Y’s and T’s. This is a great exercise for your core, shoulders and upper back. Standing with a slight flexion through the hips, keeping your arms straight lift them into a “T” shape and then a “Y” shape with hands above your head. These can be done throughout pregnancy, and when done slowly and steadily can provide even a good challenge for expectant dads!
Bump hang. Getting onto your hands and knees with hips and shoulders at 90 degrees allows you to hang your bump, which I am reliably informed is really comfortable as your bump grows and enjoyed by your baby, who gets to move around in all the extra room created.
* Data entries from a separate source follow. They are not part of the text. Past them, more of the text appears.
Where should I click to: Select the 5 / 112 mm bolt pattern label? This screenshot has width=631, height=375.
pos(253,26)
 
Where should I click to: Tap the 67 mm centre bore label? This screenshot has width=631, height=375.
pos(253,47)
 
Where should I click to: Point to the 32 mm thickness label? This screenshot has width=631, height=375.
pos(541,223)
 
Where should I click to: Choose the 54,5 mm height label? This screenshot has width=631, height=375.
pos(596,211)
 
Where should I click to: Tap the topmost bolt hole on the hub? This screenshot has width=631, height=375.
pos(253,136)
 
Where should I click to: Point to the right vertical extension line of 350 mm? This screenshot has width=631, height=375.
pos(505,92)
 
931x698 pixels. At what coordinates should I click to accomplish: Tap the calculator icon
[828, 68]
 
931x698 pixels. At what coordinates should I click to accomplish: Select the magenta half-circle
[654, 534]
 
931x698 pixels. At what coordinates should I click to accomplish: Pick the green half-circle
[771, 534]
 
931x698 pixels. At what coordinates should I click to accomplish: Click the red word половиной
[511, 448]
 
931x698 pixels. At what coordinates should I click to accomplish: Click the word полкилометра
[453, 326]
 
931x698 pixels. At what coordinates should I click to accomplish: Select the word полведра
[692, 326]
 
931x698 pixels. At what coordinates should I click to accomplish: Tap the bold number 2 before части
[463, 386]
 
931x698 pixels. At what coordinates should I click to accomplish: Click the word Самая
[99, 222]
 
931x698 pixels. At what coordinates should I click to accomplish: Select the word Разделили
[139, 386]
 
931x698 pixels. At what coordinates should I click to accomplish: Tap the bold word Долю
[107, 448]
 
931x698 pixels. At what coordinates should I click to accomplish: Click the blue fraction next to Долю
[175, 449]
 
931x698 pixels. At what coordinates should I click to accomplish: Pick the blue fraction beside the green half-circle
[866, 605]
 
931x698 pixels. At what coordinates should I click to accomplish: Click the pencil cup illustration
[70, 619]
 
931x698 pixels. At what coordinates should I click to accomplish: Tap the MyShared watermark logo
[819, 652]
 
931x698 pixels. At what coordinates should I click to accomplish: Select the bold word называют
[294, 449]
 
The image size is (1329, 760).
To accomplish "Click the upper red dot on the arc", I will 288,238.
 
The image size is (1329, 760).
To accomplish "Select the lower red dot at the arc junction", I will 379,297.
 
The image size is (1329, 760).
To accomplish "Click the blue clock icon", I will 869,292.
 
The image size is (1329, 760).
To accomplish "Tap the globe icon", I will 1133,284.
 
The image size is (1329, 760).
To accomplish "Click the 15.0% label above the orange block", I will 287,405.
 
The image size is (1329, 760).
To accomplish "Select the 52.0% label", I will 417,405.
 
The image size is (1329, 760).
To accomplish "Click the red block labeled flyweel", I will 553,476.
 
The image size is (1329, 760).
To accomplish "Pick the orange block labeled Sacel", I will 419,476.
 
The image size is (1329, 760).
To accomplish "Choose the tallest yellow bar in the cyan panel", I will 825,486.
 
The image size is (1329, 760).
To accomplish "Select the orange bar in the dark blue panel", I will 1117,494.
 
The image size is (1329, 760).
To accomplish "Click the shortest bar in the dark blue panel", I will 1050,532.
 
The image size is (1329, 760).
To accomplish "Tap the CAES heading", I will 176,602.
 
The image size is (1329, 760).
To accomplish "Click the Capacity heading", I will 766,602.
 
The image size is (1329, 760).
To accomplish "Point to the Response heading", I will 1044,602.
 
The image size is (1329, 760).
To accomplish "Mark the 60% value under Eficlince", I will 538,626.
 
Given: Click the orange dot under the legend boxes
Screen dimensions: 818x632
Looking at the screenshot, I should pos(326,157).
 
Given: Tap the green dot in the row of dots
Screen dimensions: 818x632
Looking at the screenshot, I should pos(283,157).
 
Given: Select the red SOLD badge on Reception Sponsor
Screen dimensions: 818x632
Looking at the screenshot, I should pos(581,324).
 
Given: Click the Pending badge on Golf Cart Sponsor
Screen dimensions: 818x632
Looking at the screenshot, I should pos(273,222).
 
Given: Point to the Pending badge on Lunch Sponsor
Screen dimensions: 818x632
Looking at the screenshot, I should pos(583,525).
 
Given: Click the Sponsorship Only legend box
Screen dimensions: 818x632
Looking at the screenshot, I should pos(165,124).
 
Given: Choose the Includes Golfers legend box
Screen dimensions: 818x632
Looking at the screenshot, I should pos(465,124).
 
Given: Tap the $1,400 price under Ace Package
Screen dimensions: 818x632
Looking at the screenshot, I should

What should you watch out for?
With any form of exercise that you wish to undertake during pregnancy, it is always recommended to talk to your health professional first. There are a few points that I encourage all of my pregnant patients to watch and pay attention to:
Keep your heart rate below 140bpm - if you want to exercise throughout pregnancy, it is worth investing in a good heart rate monitor.
Avoid exercising in the hotter temperatures, and regardless of temperature ensure you keep well hydrated.
Wear a non-underwired bra; it is a good idea to have your bust professionally measured regularly throughout your pregnancy.
Listen to your body, If at any point you feel like you can’t go on, stop and rest. If you’re not sure, then talk to your health practitioner.